◆ Work required ◆
In the material below, find the line that contains "For every named" and the line that contains "[tab] (340, 1938)", then write out exactly those two lines and everything between them.

◆ Exercise materials ◆

▬▬▬▬▬▬

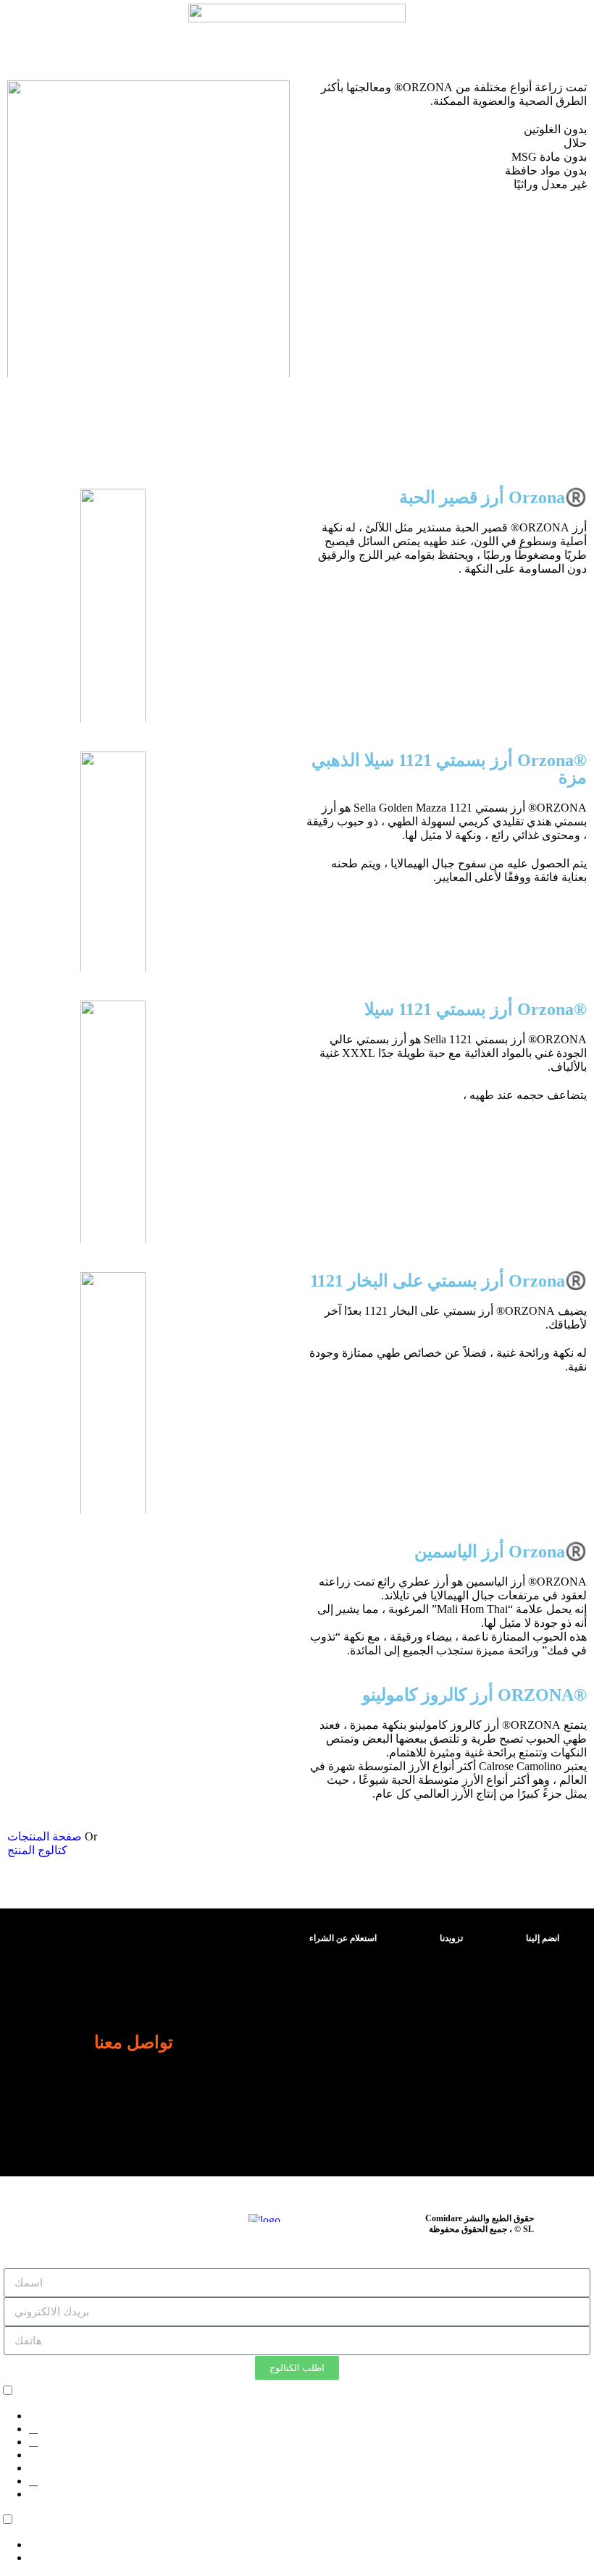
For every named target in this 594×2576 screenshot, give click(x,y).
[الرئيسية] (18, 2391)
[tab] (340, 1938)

▬▬▬▬▬▬

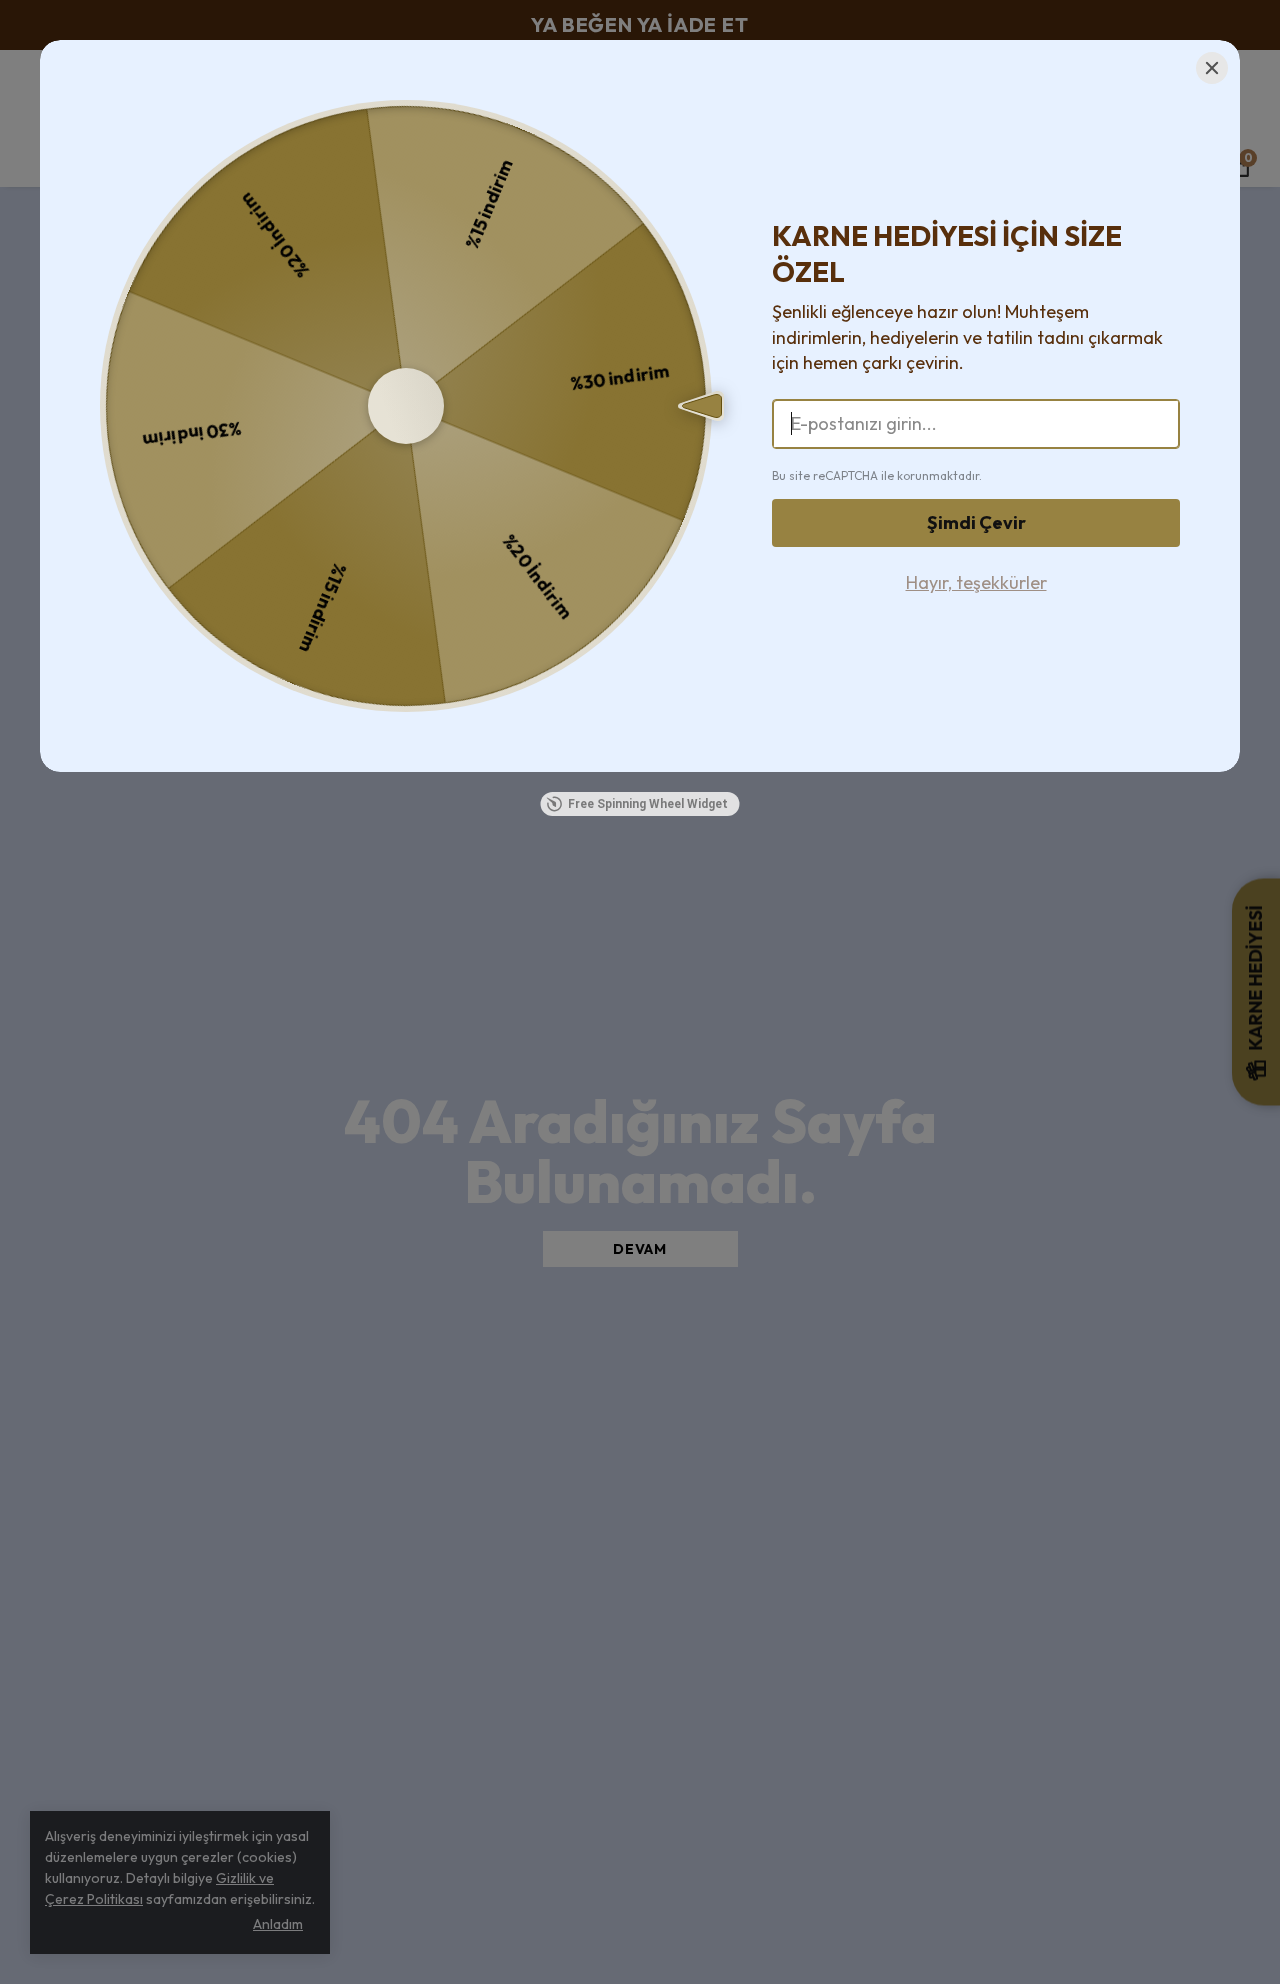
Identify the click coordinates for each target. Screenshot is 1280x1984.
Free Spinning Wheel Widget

▬▬▬▬▬▬

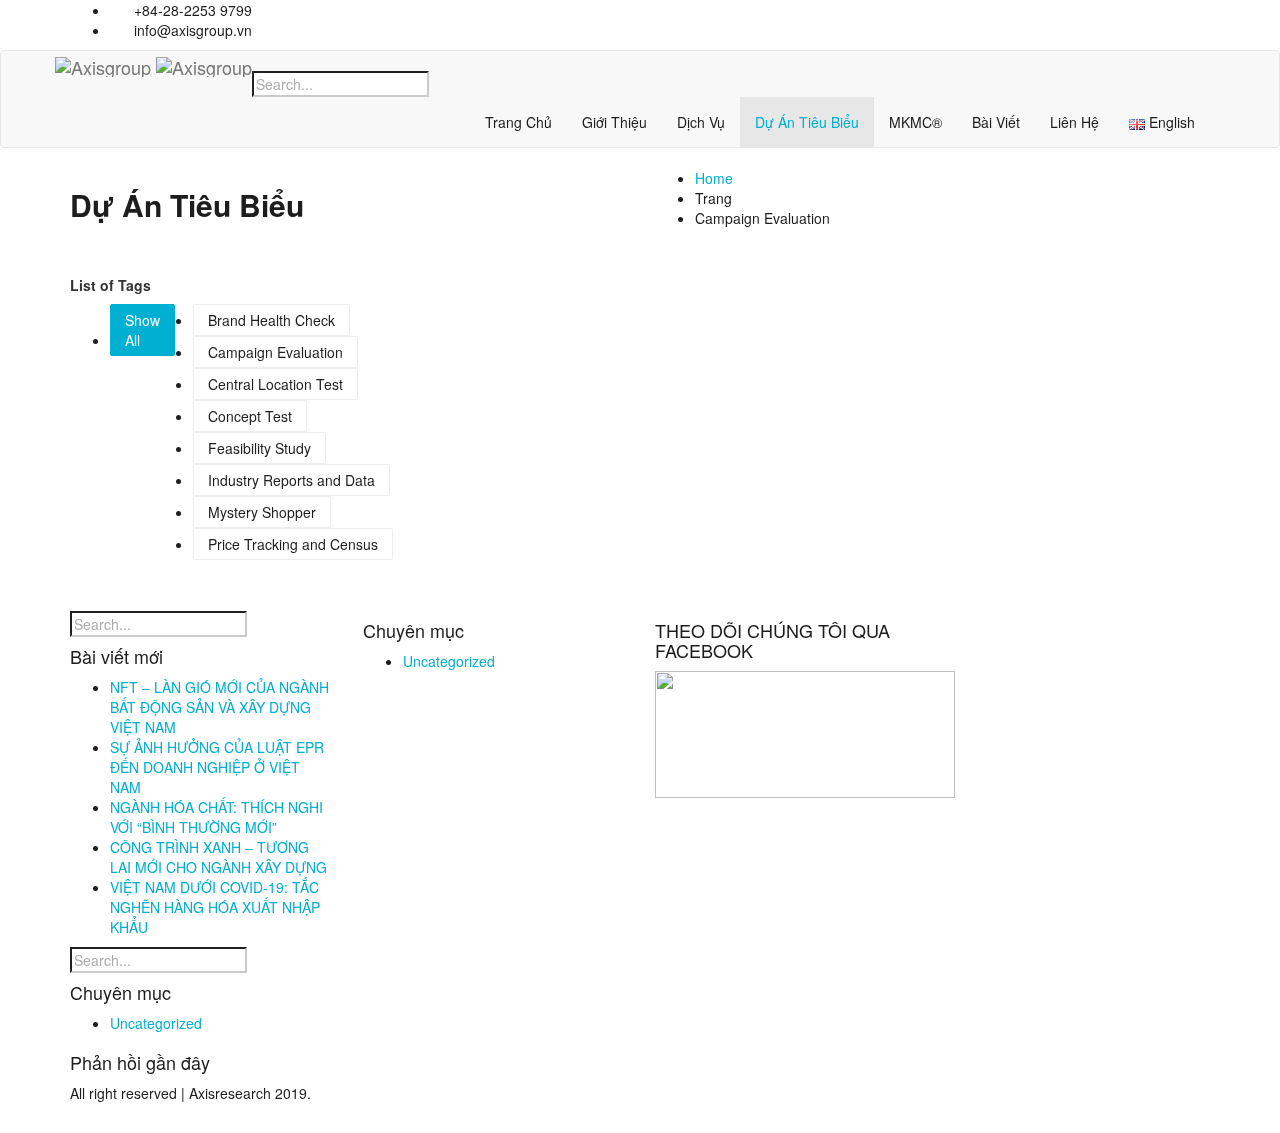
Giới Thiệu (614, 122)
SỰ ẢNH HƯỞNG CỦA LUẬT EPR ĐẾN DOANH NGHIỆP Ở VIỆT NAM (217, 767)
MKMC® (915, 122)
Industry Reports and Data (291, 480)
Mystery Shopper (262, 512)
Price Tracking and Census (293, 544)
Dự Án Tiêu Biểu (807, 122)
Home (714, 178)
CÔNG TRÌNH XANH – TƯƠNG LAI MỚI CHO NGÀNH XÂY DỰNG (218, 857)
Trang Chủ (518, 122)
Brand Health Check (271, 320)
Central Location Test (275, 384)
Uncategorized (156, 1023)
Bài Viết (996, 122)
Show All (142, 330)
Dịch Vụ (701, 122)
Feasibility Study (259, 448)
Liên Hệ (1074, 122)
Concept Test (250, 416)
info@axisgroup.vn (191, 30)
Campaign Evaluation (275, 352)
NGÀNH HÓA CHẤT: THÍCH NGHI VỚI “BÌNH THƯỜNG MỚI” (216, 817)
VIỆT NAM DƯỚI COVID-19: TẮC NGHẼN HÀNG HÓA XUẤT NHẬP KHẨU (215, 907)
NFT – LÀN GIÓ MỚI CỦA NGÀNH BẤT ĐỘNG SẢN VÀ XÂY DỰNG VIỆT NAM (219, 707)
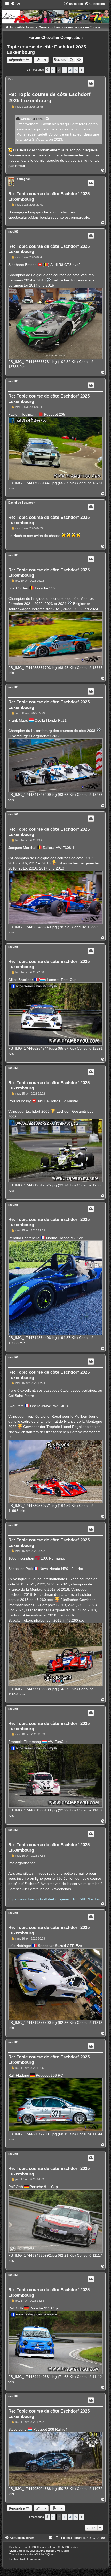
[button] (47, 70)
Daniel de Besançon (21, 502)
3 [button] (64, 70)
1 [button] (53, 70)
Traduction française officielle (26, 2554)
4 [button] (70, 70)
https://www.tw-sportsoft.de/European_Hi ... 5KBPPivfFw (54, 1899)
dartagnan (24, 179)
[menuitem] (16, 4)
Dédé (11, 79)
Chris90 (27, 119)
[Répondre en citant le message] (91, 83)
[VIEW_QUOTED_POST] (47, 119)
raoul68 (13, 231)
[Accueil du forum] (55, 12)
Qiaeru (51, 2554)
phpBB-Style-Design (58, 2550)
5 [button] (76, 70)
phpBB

▬▬▬▬▬▬

◆ Task response ◆
For every named target in this 594×2576 screenshot, give click(x,y).
[الرئيسية] (18, 2391)
[tab] (340, 1938)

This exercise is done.